Why is it that so many speciality coffee shops think the same blend will work as well in a flat white as it will in an espresso?


----------



## Spazbarista (Dec 6, 2011)

Well I'm with you on that. I tried all of Hasbean's espresso blends at Chrstmas and found them all disgusting. I punted them on to Gary as he likes rancid coffee but I'm kicking myself for not trying them in milk, although in fairness at the time I wasn't drinking milk drinks. I am coming to the conclusion that, for me, outrageously good coffees for milk make disgusting espresso, and great coffees for espresso are lost in milk. I think I need two grinders, one for milk beans and one for espresso.

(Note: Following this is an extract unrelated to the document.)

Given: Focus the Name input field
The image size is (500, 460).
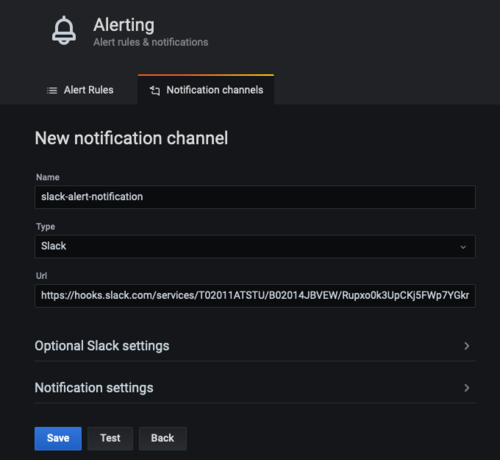Looking at the screenshot, I should point(255,197).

I'm off out to Rave coffee in a few minutes. I'm going to pick up some Harrar, some central Americans and maybe some malabar. I'm going to have a play. I reckon I can recreate something similar to Fudge bear, but at a more affordable price. At 20g doses a bag of Fudge is lasting 2 days. That's £15 a week on coffee!


----------



## RoloD (Oct 13, 2010)

Well, I'm glad it's not just me.

Have you tried Londinium's coffee? They aren't interested in milk drinks at all and everything I've had from them has made great espresso. I found the Sumatra Lingtong particularly good - earthy and rich.


----------



## Spazbarista (Dec 6, 2011)

Not tried them yet, but thanks for the tip off. I've still got some various quality Brazil blends to roast up for espresso.


----------



## garydyke1 (Mar 9, 2011)

I don't like rancid coffee ! Just like a variety of favours excluding charcoal and ash. Those has bean blends were not the typical roast profile I didnt enjoy them , give them another bash ...things have changed , honest


----------



## fatboyslim (Sep 29, 2011)

Went here this morning and rather cruelly asked for 5 pourovers (for friends not just for me ha ha ha). What followed was some incredible 2 kettle pouring, 2 v60s at a time, then repeated and one left over.

Has Bean Ethiopian. Extremely impressive brew and brewing skills.


----------



## aaronb (Nov 16, 2012)

I like this place, friendly Barrista's and nice pour over coffee from Has Bean.


----------